### Supplied material ###

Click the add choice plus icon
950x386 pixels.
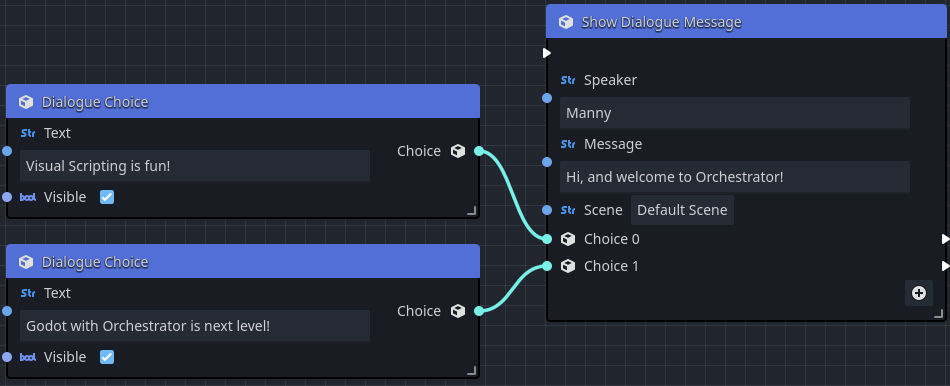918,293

###
### Supplied material ###

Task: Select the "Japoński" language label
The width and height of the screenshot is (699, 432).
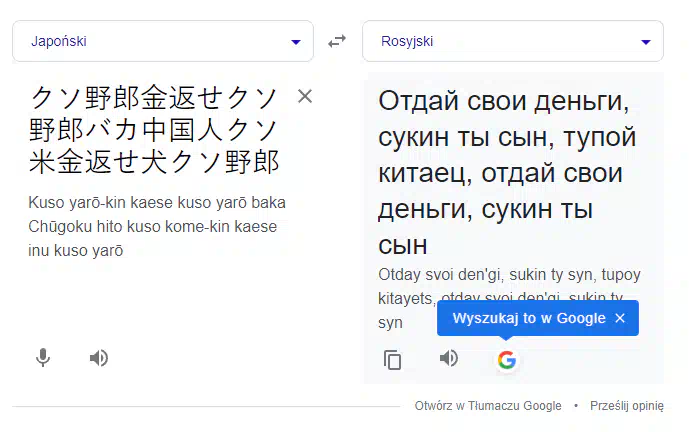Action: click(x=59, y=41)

###
### Supplied material ###

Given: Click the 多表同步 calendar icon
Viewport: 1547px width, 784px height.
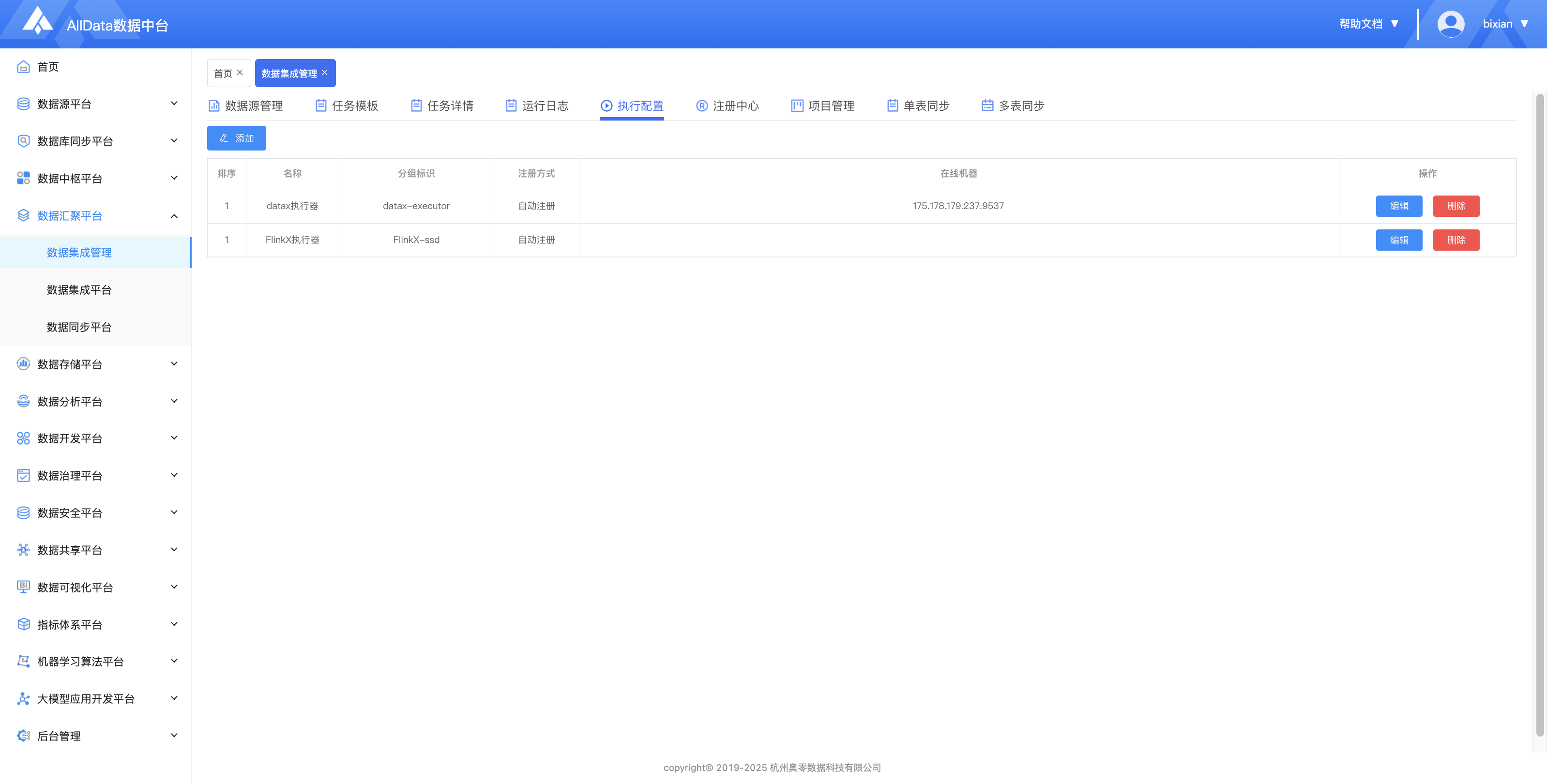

###

▶ **Task brief**
Reproduce the items from the line containing "Task: Select the" down to the line containing "Action: click(x=59, y=41)", replacing "screenshot" with "image" and changing nothing else. Omit the pictures from the result.

▶ **Final answer**
Task: Select the "Japoński" language label
The width and height of the image is (699, 432).
Action: click(x=59, y=41)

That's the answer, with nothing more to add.